§ **EXCERPT PROVIDED**:
It’s been awhile since we did a post on wedding traditions. We’ve covered French, Italian and Southern Belle customs so far, and our Irish wedding traditions was one of our most popular posts, in case you missed it. Of course lots of different countries weddings, particularly those with origins in the Christian church, have many similarities in their traditions. I find the points at which they differ to be pretty interesting though, and today we’re going to take a look at wedding traditions in Greece (warning: get ready for lots of dancing!)
Stefana Wedding Crowns
The bride and groom are adorned with crowns at the climax of the wedding ceremony. These are connected with ribbon to symbolise their relationship, and the crowns themselves signify them as the respective ‘king’ and ‘queen’ of their household to come. The crowns can be made of twigs wrapped in gold or silver, flowers, vines or precious stones or metals. I have heard that the custom is to keep the crowns forever, and it is not until death that the ribbon between them is cut, the crowns then buried with each partner.

§ **GIVEN ENTRIES**:

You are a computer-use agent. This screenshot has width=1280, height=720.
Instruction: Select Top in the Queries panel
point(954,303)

---

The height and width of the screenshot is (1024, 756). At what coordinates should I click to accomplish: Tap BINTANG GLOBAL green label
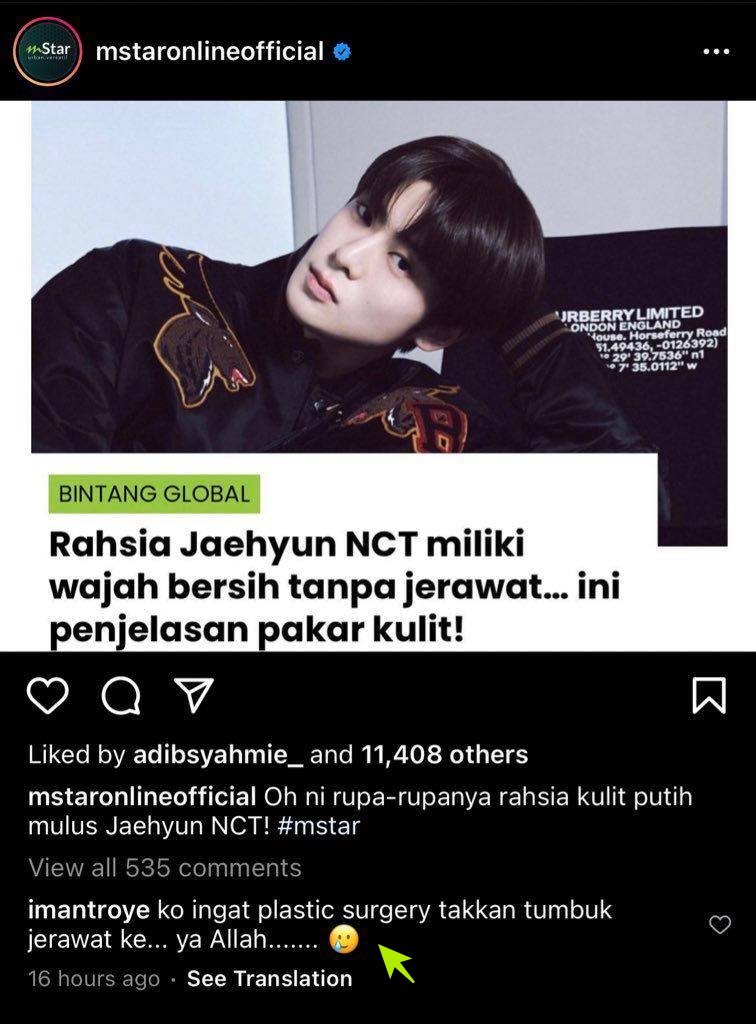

§ **EXERCISE REQUIREMENTS**:
1. In the post on Greek wedding traditions, why are the stefana crowns joined with ribbon, and what do the crowns themselves represent?
2. Can you take the post on Greek wedding traditions further, picking up right after its last sentence?
The listing is separate material, unrelated to the post on Greek wedding traditions.

§ **IN RESPONSE**:
1. The ribbon connecting the crowns symbolizes the couple's relationship. The crowns mark the bride and groom as the "king" and "queen" of the household they are about to form.

2.
It is custom for the couple to use the same ring for both the engagement and the wedding. When the engagement takes place the priest blesses each ring and the couple wear them on the left hand until the wedding, where they are blessed again and switched to the couple’s right hands.
No vows are exchanged in the church ceremony, as it is accepted that the couple are serious about marriage by the fact that they are appearing in the church on their wedding day.
The dancers hold hands in a circle, moving counter-clockwise. The lead dancer is the one at the right end of the line and may be connected to the person next to him by holding a handkerchief or scarf between them- this allows him to dance more elaborately and twirl without letting go of the dancing line. The Syrtos dance is slower than its counterpart, the Kalamatianós.
The dancers hold hands in a circle and twirl counter-clockwise for 10 steps, then switch to a clockwise direction for 2 steps. The stepping may lead to jumping or squatting as the dance continues (if the dancers are able!) and the lead dancer again holds a handkerchief as in the Syrtos dance.
The Koumbaro and Koumbara are the best man and maid of honour respectively. The Koumbaro is in charge of putting the rings on the couple during the wedding ceremony and also for passing the Stefana wedding crowns over their heads in the crowning ceremony. The Koumbaro and Koumbara are often asked to be the godparents (Nouno and Nouna) of the couple’s first child.
Ivy in Bouquet
Ivy is often incorporated into the bridal bouquet, as in Greece it is a symbol of everlasting love and protection. (It also makes a gorgeous trailing bouquet!)
“Long life to you!”: This is often wished by the guests for the couple after the ceremony as they leave the church.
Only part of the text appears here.